Manual treadmills are generally simple in design and very affordable. The belt on the treadmill moves by virtue of your foot pressure while walking.
Some manuals have adjustable incline (also manual), a highly desirable feature, since increasing the incline allows you to vary the intensity of the workout. You can set your own pace on a manual – it goes only as fast as you go. Some people think using a manual is boring because of its limited functionality. Whether manual or powered, your treadmill should have a digital display that shows minimally how fast you’re walking and how far you’ve gone. If you stick with your exercise program, chances are you’ll outgrow a manual treadmill rather quickly as your endurance increases. For example, you can’t run on a lot of manual treadmills. They aren’t designed to take the stress.
Powered treadmills use a motor to move the belt, keeping the rate at which you walk constant – you go as fast as the machine. Many powered treadmills have powered incline adjustment. Electronic displays on this type of treadmill are more elaborate – showing a variety of information including calories burned. One of the main advantages of a powered treadmill is that it’s more challenging – it can go faster than you can, so you have to work harder to keep up. Some powereds have built-in programs that vary the intensity of the workout automatically, a feature that helps keep the workout from getting boring. One of the drawbacks of a treadmill is that it’s high-impact. Some treadmills have a mechanism (like moving pole handgrips) that will also exercise the arms and upper body.

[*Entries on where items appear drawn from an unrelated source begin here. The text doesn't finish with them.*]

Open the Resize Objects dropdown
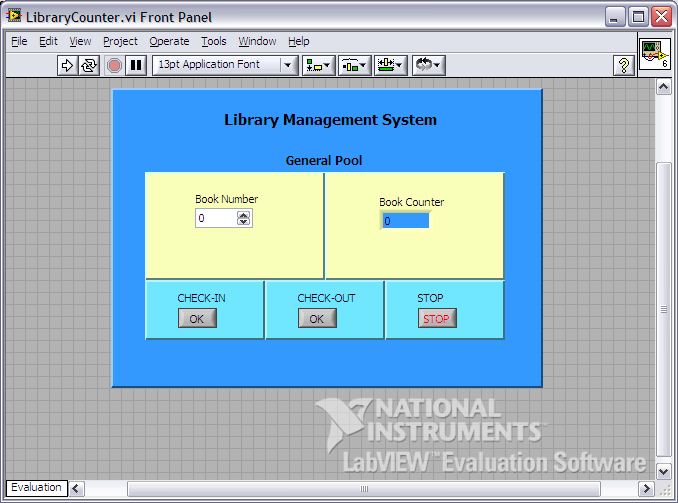678x503 pixels. point(390,65)
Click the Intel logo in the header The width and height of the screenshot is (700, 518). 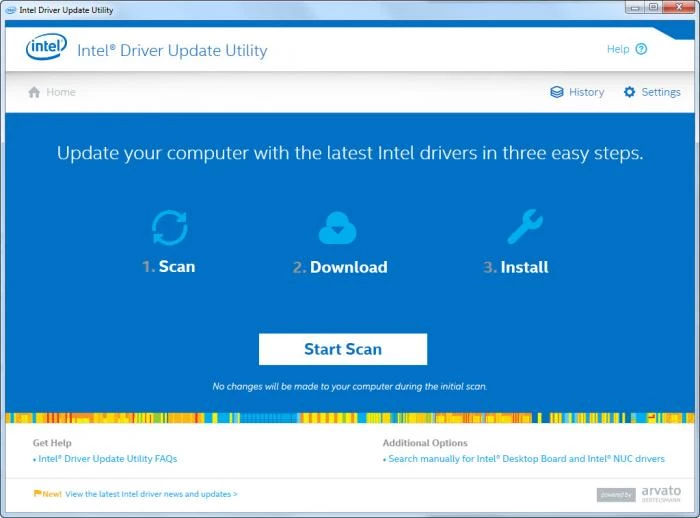click(46, 48)
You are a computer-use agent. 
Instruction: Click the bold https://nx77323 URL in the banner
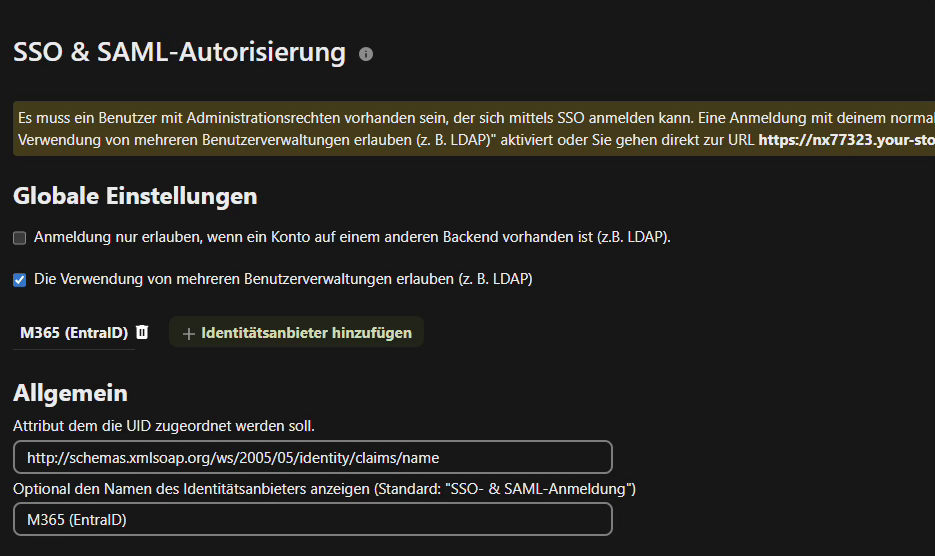click(x=846, y=140)
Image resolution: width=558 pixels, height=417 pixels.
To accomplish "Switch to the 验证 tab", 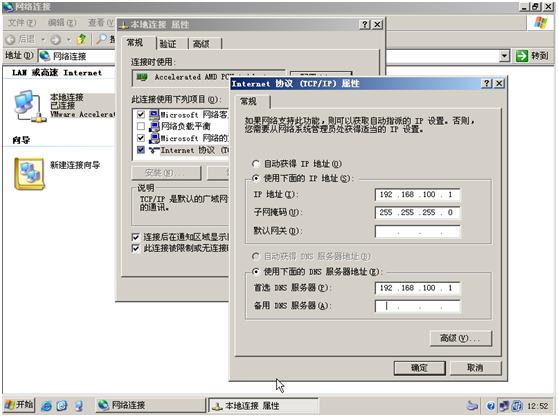I will [168, 44].
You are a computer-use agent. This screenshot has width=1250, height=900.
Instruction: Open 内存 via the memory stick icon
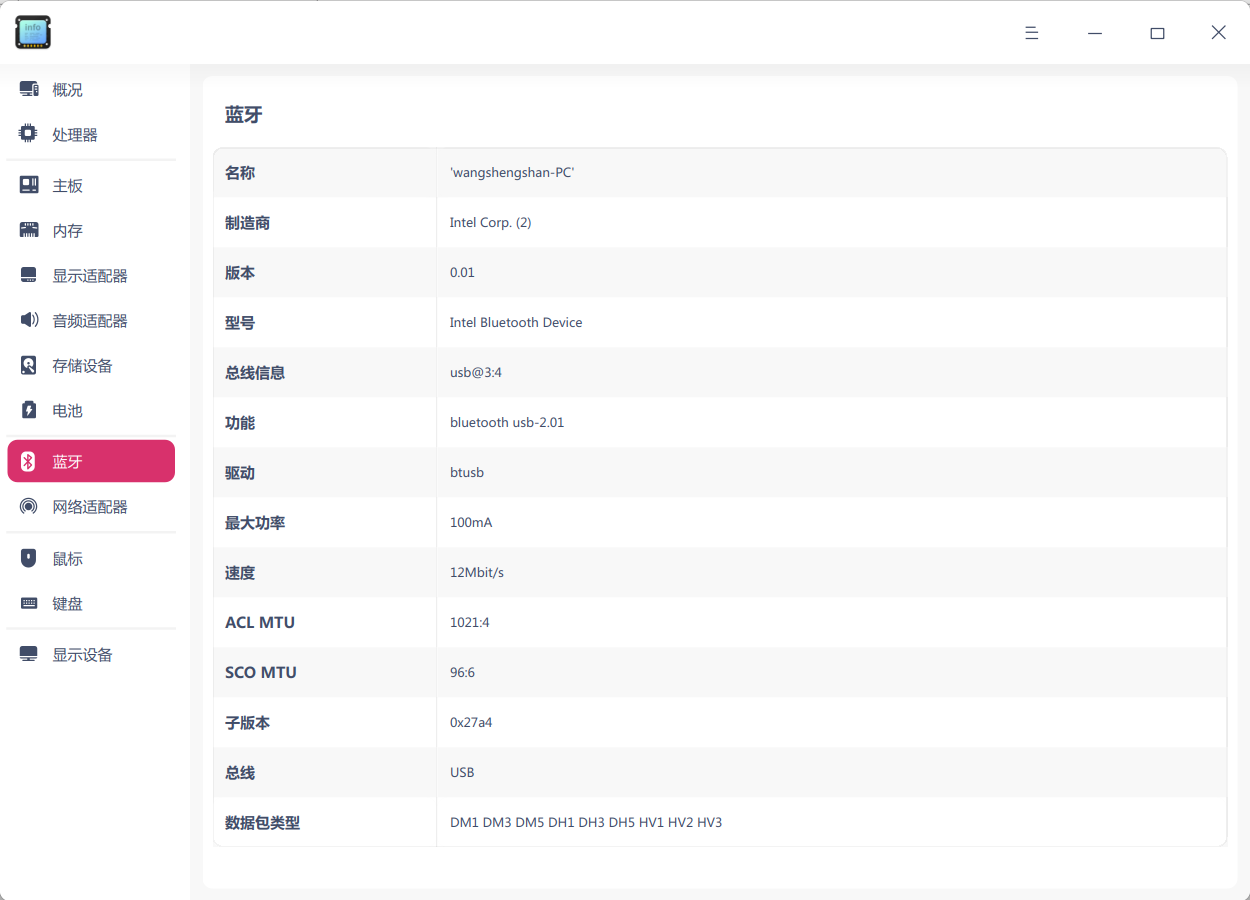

Elliptical trainers offer the same benefits as a treadmill but are low impact machines, i.e., your feet stay stationary. These machines have adjustable resistance; sophisticated digital displays and are quiet in operation. Ellipticals use a flywheel and have a roughly circular motion (ellipse) that takes a little getting used to. Some models offer reverse motion as well as forward. The better machines have a fluid, natural motion and also exercise the arms and upper body.
Exercise bikes, recumbent bikes and pedal exercisers are good for the large muscle groups in the legs. The popular spinning workout is done on an exercise bike. These machines are manual and have variable resistance. Some exercise bikes will also work the torso and upper body. A recumbent bike puts less pressure and stress on the back, since the pedaling motion is accomplished from a reclined position. A small, compact device, the pedal exerciser is good for people who can’t sit on a normal exercise bike because it can be used while sitting in a chair. The pedal exerciser can also be placed on a table to exercise the arms.
Rowing machines have the advantage of using the entire body in a single, fluid motion. The seat on a rower slides on rails and there are handles attached to stretchy cords that simulate the arm motion of using a paddle. When performed with the correct technique, rowing spreads the intensity of exercise evenly over all three major muscle groups, legs, arms and torso. Rowing is low impact and non-load bearing. Rowers are manual devices.
Ski machines are similar to rowers, in that they exercise the major muscle groups in a single fluid motion that simulates cross country skiing. The “skis” on these machines travel back and forth with leg motion. There are elastic cords to simulate the arm action of using ski poles. Offering another low impact workout, ski machines are also manual.
Stair steppers are tried-and-true aerobic exercisers that focus on the large muscles in the legs. Simple in design and low impact, steppers are compact have adjustable resistance to increase as your strength and endurance increases. A better stair stepper will have hydraulic cylinders for smooth motion. Some steppers have moveable handgrips for working the upper body. New generation “tread climbers” add the benefit of walking on a treadmill to the simple stepping motion.